Metropolitan News-Enterprise

 

Thursday, November 13, 2008

 

Page 11

 

REMINISCING (Column)

Appeals Court Affirms Finding That Chaplin Fathered Child

 

By ROGER M. GRACE

 

Through piercing cross examination and forceful summation, attorney Joseph Scott hoodwinked a jury in 1945 into adjudging film star Charlie Chaplin to be the progenitor of a child he could not possibly have fathered. Blood tests proved that.

The judge, Clarence L. Kincaid, knew Chaplin was not the father—which is probably why he ordered support payments in the paltry amount of $75 a week. But the jurist had been obliged to allow Scott to dismiss the opinions of three physicians as mere opinion in light of a 1937 holding of the California Supreme Court in Arais v. Kalensnikoff. Blood tests were not determinative, the high court said, because Code of Civil Procedure 1978 provided that “no evidence is by law made conclusive or unanswerable, unless so declared by this code”—and the code did not mention blood tests.

Chaplin appealed—but the Court of Appeal, like Kincaid, was bound by Arais, and affirmed.

Justice Marshall F. McComb—later a member of the California Supreme Court—wrote a concurring opinion in which he acknowledged that Arais was controlling, but ventured the view that the high court “was in error in its determination of the case.”

McComb quoted Wigmore on Evidence as saying that it was “now accepted as correct by all”...that no particular gene A, B, or O, will appear in the progeny unless it was present in one of the parents.” The child had type “B” blood; the mother’s blood type was “A” and Chaplin’s was “O.”

The concurring justice observed:

“Ascertainment of the factual truth in the adjudication of any controversy is a consummation devoutly to be wished. Time was when the courts could rely only upon human testimony. But modern science brought new aids. The microscope, electricity, X-ray, psychology, psychiatry, chemistry and many other scientific means and instrumentalities have revised the judicial guessing game of the past into an institution approaching accuracy in portraying the truth as to the actual fact where, in the pursuit of which, scientific devices may be applied. The chemical tests for learning the presence of poisons in the blood stream, application of the Roentgen ray in defining the fracture of a bone, the use of the microscope in acquiring exact knowledge of the authoriship of documents, or the presence of bacteria or of the prevalence of white corpuscles-all argue eloquently for a reliance upon scientific devices for ascertaining the truth. If the courts do not utilize these unimpeachable methods for acquiring accurate knowledge of pertinent facts they will neglect the employment of available, potent agencies which serve to avoid miscarriages of justice.

“In the case at bar a widely accepted scientific method of determining parentage was applied. Its results were definite. To reject the new and certain for the old and uncertain does not tend to promote improvement in the administration of justice.”
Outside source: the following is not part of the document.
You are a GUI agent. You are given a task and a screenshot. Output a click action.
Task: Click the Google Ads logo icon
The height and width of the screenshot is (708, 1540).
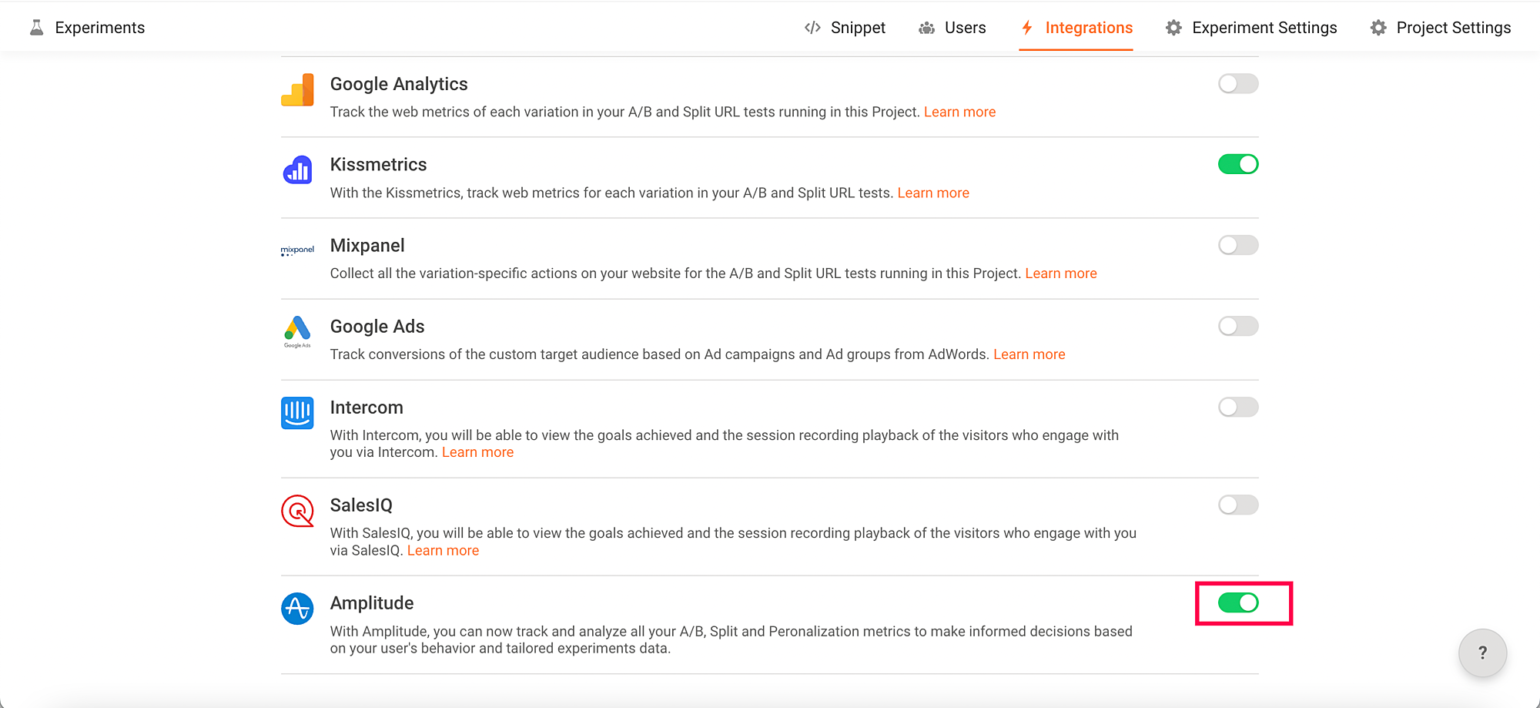pos(297,331)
McComb’s view won out. The Legislature in 1953 adopted that portion of the Uniform Act on Blood Tests to Determine Paternity which rendered blood tests conclusive on the issue of non-paternity where the experts were all in agreement. That remains the law today.

The child, through her guardian ad litem, also appealed, contending that Chaplin, a man of wealth, should be ordered to pay support in a heftier amount. The Court of Appeal affirmed the award. Justice Emmet H. Wilson explained that there was no evidence in the record as to Chaplin’s wealth, commenting:

“The trial court could not, nor can we, either indulge a presumption as to the style of living of defendant or of any other person or group of persons, or take judicial notice thereof. The scope of judicial notice has been amplified by the courts far beyond the matters enumerated [by statute]..., but its frontiers have not been so expanded as to encompass night club gossip and stories appearing in newspapers and magazines within the domain of proof of wealth or of any other necessary fact.”

Scott took on the case with no agreement on the part of the mother to make recompense for his services. However, in awarding child support, Kincaid also ordered Chaplin to pay Scott and his associates $5,000—a sum contained in a pre-trial stipulation.

That stipulation—which provided that the blood test evidence would be conclusive—was thrown out on Scott’s motion when the lawyer entered the case (which was after the blood test results were in). The Court of Appeal, acting on Chaplin’s appeal, agreed with the trial court that the stipulation was impermissible because it contravened the minor’s interests. In acting on the minor’s appeal, Wilson said that since the stipulation was “void,” attorney fees could not be set pursuant to it.

On remand, Kincaid ordered Chaplin to pay $42,706 in attorneys’ fees to Scott and his associates.